Valachovic worked with the youngster. He thought he could do a little bit more.
“I thought to myself, ‘What the hell am I doing here for one hour?’ ” Valachovic said. “Why not spend the rest of the morning here? I went to the principal’s office and said, ‘Look, I’m here, I’m available. Does anyone want me?’ ”
Teacher Michelle Van DerLinden wanted him, and Valachovic found another teaching assignment. Van DerLinden is now principal at Schenectady’s Hamilton Elementary.
Valachovic always knew he would give something back to education. He made the pledge after spending summers of his youth at Camp Horman in Pattersonville, which was designed to help prevent tuberculosis in young people. Iva J. Thompson was one of the directors.
“This lady became my mentor,” Valachovic said. “She said to me, ‘Billy, don’t look down, look up.’ My father’s ambition for me was to be an apprentice. She said, ‘You could be more than an apprentice, you could do better.’
“This lady was my mentor and my ideal. She inspired me as well as other children. She was a wonderful woman. I couldn’t pay her back for all the wonderful things she did for me, so I said when I get a chance, I’m going to try to pay back to others what this lady gave to me.”
Valachovic also has had experience with kids at home. He and his wife of 63 years, Mary Jane Robert Valachovic, raised four children of their own and also were guardians for four foster children.
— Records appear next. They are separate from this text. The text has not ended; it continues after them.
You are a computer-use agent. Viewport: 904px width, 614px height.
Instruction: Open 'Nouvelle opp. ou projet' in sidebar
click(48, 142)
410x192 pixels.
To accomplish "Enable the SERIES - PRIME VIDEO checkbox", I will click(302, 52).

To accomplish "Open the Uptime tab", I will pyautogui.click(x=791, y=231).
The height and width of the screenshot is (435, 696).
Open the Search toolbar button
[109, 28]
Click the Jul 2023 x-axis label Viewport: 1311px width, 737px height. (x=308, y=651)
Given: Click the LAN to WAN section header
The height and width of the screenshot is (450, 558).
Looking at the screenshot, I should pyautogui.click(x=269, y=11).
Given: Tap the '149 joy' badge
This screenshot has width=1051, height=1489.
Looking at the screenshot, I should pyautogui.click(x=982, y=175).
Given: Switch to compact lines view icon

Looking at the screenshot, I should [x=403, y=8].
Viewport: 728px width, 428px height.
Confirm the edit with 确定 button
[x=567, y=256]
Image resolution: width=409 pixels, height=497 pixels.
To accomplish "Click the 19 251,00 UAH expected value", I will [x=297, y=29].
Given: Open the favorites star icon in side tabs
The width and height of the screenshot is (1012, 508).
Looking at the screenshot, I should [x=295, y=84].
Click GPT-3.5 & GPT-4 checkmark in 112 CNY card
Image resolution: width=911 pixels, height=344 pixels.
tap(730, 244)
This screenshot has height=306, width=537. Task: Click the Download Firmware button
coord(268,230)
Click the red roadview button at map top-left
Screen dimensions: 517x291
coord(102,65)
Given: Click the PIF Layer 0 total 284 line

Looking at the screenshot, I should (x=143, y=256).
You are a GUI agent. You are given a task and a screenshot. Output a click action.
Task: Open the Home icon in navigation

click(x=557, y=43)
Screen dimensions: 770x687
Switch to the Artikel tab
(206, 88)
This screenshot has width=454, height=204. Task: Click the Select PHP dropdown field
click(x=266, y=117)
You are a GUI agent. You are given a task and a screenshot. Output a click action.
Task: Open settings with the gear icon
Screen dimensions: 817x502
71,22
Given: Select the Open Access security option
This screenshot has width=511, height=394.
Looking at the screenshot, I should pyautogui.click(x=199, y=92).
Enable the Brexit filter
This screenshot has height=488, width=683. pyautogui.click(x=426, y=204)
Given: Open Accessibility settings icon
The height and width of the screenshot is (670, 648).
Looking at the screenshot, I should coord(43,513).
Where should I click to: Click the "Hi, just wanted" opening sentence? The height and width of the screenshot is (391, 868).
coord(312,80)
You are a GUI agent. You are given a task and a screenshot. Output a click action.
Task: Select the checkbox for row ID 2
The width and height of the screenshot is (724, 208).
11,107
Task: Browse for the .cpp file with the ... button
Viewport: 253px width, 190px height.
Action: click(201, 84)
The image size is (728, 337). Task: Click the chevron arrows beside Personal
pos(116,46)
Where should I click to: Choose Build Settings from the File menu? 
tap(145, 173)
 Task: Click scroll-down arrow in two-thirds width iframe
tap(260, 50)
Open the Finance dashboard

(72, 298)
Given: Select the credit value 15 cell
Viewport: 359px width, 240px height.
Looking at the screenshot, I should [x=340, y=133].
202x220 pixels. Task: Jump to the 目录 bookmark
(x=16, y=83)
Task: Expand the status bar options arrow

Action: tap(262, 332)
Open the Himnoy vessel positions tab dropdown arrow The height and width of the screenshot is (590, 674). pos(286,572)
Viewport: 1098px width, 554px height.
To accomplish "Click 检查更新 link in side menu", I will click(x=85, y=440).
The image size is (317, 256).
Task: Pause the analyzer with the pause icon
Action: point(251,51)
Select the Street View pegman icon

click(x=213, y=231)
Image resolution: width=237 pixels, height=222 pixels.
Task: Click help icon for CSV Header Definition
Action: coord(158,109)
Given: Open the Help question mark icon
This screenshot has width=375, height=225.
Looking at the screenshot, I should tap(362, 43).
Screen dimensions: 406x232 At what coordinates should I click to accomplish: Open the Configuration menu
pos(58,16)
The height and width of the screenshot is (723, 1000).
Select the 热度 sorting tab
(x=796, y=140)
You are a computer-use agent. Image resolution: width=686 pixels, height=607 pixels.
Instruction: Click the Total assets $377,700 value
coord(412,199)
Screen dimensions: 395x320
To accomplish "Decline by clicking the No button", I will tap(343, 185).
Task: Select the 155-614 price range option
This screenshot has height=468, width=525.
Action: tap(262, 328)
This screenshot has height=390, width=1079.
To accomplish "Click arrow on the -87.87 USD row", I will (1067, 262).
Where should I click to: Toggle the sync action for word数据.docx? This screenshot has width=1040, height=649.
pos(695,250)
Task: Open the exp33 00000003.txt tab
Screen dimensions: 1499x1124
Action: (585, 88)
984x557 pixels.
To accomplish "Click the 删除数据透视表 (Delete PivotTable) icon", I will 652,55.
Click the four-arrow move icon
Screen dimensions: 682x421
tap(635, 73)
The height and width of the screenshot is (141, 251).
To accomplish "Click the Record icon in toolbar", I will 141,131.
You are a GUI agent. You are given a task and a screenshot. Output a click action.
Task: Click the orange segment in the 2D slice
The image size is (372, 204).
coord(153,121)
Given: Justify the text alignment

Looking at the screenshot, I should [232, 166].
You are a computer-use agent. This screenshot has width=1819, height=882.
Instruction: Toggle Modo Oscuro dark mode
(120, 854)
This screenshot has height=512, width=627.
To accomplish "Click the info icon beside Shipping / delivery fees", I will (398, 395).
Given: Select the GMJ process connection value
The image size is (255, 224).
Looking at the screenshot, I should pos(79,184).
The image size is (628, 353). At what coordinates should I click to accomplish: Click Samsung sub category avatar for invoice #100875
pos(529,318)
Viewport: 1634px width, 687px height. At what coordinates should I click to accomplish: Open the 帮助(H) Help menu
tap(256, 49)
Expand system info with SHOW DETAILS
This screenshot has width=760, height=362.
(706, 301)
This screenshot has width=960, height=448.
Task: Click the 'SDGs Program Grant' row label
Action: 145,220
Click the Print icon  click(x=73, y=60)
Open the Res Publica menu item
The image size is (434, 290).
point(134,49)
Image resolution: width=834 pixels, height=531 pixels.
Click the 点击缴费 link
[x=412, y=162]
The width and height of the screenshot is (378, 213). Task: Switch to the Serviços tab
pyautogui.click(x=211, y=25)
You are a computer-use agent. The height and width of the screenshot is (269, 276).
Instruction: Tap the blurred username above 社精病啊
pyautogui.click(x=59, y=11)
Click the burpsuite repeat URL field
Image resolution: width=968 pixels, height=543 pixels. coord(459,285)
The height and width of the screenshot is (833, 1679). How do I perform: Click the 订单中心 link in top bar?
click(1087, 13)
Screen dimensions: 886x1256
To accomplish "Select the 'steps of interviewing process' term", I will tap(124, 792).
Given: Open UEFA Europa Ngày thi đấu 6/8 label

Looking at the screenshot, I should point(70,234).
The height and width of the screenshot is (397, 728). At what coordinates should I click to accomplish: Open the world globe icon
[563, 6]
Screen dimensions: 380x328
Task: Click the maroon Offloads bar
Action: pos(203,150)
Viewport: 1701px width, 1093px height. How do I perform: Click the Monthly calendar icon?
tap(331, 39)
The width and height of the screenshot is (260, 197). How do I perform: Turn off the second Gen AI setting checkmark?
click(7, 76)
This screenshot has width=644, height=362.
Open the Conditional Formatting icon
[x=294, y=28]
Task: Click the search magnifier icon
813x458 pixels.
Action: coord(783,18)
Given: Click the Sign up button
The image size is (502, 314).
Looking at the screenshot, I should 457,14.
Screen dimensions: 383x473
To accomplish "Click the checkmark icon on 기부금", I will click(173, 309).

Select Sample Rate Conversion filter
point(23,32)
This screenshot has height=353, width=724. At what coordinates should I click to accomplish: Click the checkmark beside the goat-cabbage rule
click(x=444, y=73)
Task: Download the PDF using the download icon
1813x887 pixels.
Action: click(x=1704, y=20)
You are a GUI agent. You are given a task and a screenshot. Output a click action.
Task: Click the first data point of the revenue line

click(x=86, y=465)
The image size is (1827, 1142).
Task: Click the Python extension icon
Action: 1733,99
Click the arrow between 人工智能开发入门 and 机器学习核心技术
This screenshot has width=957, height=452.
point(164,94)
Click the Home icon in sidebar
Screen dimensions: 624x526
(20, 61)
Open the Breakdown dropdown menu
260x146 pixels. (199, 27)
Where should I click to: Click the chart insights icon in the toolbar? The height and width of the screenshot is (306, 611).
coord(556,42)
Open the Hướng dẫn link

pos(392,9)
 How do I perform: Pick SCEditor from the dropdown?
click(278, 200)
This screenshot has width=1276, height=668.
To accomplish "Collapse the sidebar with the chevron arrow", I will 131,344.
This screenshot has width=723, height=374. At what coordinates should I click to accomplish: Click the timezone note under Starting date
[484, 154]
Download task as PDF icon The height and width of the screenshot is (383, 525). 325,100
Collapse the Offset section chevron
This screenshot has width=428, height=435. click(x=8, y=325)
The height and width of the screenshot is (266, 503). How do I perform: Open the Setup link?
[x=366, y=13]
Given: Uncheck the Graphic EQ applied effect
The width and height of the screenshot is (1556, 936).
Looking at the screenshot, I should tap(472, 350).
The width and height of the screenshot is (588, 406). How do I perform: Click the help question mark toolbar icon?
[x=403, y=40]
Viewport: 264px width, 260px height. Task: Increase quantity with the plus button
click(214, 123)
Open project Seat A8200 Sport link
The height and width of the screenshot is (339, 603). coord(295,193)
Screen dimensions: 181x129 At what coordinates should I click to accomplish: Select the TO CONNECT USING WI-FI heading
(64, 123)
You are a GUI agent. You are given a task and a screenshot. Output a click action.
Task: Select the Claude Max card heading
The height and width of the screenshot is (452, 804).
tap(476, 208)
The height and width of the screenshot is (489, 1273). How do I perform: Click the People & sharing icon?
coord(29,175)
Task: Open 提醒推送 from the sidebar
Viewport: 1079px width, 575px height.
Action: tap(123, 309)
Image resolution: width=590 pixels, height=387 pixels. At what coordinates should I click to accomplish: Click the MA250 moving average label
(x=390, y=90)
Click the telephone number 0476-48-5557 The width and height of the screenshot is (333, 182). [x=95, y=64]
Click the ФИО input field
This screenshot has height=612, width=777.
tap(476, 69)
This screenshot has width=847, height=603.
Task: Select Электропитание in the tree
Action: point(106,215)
“The reason I come here is I want to be able to push at least one through,” Valachovic said. “If I can push one through so they can be somebody or do something . . . I get such a charge out of seeing them understand something.”
Hoping to pass the torch
The time has come to stay home, Valachovic said, because morning sessions have begun to tire him out. He said he’ll go home to lunch and have to take a nap afterward.
Valachovic hopes other people will follow his lead, and lend talents to kids who will appreciate their efforts.
“There’s an opportunity for people to do the same kind of job,” he said. “Do something, because the school needs the help, . . . if they would only give an hour or two a week.”
Valachovic had time for Tylor Sears, 9, who had started to page through R.L. Stine’s “A Night in Terror Town,” part of the “Goosebumps” series.
He took a seat next to the budding scholar. “Read to me,” he said.